Smashing preconceived notions that only government can muster the smarts, the spirit, and the money for space travel, a private company will send an astronaut into outer space in its own spacecraft from an airport located in California’s Mojave Desert.
This event comes at the instigation not of a government mandate but of a $10 million cash prize and the spirit of a free people. The St. Louis-based ANSARI X-Prize, so named for a multi-million donation by the Ansari family, was announced in 1996 to provide a financial incentive to the first person or company to design, build and successfully launch a commercially viable space vehicle.
Scaled Composites, a Mojave-based aeronautics company, plans to win the prize upon the completion of two successful launches within two weeks, its first test flight being held today, June 21. The firm is the top contender among 25 teams competing for the prize, including one from Michigan.

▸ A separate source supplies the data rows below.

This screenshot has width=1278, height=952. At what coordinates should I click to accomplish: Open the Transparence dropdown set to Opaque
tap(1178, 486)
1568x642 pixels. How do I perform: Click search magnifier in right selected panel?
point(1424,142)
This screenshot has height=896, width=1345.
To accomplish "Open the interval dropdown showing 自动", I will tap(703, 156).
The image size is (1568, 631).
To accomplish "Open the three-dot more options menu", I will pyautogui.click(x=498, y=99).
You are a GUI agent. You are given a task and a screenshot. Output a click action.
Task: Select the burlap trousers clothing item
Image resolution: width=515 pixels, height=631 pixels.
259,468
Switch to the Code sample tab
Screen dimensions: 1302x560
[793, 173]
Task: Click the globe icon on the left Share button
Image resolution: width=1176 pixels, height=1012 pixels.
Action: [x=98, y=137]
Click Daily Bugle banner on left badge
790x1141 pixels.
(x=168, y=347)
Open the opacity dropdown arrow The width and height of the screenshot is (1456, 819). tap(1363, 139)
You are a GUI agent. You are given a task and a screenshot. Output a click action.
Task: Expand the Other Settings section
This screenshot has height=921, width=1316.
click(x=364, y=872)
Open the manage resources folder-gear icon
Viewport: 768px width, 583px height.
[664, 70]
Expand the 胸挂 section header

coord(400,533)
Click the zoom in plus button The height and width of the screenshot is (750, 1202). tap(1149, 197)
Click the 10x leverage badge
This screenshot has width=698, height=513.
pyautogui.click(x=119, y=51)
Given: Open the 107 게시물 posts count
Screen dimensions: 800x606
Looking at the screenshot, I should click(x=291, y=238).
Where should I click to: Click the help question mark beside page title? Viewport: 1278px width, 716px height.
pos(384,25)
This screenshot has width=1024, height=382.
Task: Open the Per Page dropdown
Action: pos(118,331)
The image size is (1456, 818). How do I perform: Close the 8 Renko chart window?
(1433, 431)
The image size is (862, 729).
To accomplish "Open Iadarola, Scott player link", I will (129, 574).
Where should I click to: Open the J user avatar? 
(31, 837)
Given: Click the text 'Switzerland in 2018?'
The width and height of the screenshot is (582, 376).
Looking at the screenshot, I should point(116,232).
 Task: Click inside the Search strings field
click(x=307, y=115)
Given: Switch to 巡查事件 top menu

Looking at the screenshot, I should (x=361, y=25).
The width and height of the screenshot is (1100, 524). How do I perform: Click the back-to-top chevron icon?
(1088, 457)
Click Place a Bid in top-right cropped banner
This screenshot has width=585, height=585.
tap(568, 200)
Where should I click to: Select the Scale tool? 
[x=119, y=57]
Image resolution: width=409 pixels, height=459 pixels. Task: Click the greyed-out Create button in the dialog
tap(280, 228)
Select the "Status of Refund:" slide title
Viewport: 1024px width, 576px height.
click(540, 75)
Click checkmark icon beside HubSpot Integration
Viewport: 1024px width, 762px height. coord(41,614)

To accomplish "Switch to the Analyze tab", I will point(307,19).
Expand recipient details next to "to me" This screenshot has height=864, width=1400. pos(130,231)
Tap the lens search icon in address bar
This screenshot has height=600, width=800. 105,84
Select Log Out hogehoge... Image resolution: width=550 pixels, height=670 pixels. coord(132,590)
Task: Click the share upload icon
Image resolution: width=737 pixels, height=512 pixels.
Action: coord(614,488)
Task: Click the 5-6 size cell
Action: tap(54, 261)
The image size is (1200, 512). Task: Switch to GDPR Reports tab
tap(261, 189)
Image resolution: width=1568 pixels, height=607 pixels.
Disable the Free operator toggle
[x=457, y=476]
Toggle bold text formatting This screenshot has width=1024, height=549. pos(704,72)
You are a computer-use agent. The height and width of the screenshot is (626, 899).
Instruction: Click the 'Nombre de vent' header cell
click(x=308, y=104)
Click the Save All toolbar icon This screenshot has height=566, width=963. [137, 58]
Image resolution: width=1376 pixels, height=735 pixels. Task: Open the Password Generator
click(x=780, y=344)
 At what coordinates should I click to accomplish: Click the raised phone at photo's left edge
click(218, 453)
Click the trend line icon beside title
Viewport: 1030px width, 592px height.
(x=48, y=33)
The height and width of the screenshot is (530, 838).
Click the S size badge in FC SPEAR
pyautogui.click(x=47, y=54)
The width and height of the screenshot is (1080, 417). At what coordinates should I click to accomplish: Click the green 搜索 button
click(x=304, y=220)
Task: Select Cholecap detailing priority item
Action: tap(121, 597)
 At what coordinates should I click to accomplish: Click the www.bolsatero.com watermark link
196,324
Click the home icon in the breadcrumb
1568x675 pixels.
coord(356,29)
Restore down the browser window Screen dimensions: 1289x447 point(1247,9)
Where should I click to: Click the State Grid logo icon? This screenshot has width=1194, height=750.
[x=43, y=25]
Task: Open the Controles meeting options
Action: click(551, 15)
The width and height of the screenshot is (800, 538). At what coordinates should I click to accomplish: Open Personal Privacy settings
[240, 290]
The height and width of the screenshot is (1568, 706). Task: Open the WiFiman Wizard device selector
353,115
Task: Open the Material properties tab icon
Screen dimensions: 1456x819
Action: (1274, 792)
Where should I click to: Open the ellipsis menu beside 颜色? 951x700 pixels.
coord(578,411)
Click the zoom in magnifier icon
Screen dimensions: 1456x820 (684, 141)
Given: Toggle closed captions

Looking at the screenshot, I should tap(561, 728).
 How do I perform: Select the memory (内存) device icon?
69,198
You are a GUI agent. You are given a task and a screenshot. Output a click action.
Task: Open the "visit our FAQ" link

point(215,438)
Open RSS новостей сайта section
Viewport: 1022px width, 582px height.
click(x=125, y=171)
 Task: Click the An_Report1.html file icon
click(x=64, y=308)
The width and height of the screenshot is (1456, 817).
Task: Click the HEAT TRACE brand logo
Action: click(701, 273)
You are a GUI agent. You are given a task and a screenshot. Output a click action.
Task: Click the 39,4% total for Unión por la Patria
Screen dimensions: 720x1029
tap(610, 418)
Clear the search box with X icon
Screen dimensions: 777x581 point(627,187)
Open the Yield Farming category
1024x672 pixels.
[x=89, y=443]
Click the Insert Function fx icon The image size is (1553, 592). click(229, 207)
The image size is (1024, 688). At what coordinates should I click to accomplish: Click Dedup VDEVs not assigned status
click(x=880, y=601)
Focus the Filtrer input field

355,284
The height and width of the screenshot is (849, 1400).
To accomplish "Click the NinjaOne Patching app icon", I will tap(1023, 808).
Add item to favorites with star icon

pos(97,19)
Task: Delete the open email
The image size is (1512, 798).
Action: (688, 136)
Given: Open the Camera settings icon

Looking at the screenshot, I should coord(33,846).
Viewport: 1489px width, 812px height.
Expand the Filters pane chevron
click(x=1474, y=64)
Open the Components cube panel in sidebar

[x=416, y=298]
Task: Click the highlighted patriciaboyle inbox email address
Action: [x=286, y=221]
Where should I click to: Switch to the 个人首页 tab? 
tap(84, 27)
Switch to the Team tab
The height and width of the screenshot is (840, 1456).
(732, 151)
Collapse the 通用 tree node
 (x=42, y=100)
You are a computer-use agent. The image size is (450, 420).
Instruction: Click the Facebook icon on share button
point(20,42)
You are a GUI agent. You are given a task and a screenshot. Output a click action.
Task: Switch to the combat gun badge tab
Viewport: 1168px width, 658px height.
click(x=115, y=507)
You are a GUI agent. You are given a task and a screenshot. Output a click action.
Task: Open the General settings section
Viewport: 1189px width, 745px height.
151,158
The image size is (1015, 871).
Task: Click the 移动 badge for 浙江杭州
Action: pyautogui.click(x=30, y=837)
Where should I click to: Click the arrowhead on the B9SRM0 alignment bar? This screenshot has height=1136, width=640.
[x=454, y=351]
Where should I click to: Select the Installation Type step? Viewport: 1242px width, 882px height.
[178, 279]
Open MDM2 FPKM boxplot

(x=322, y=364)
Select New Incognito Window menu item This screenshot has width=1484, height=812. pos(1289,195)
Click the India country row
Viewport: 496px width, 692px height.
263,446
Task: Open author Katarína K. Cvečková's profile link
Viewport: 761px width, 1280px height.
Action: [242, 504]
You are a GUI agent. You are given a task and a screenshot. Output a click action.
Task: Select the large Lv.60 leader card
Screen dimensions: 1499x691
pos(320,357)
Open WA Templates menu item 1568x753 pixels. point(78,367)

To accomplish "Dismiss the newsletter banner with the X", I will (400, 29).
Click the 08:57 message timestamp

Today’s events suggest a solution to the current lack of private investment in space travel. Since the 1950s, entrepreneurs, science-fiction writers and other visionaries have predicted a great commercial expansion into space, from low-orbit Hiltons to lunar condominiums. One may ask why these visions are still only visions 50 years later, even after enormous worldwide investment in space programs.
Since the Soviet Union launched the first man into space, Yuri Gagarin in 1961, manned space programs in all nations have been plagued by exorbitant costs, bureaucracy and, sadly, death. Indeed, the United States currently relies on ailing 20-year-old shuttles to send its astronauts into orbit, a practice now halted due to the Columbia tragedy in February 2003.
The government monopoly on space travel hinders commercial space travel and may even make commercialization seem entirely unnecessary to bureaucrats. But the battle for the X-Prize illustrates what free markets have proven time and time again: The incentive to profit spurs innovation toward cost-effective and safe solutions for products and services that people demand.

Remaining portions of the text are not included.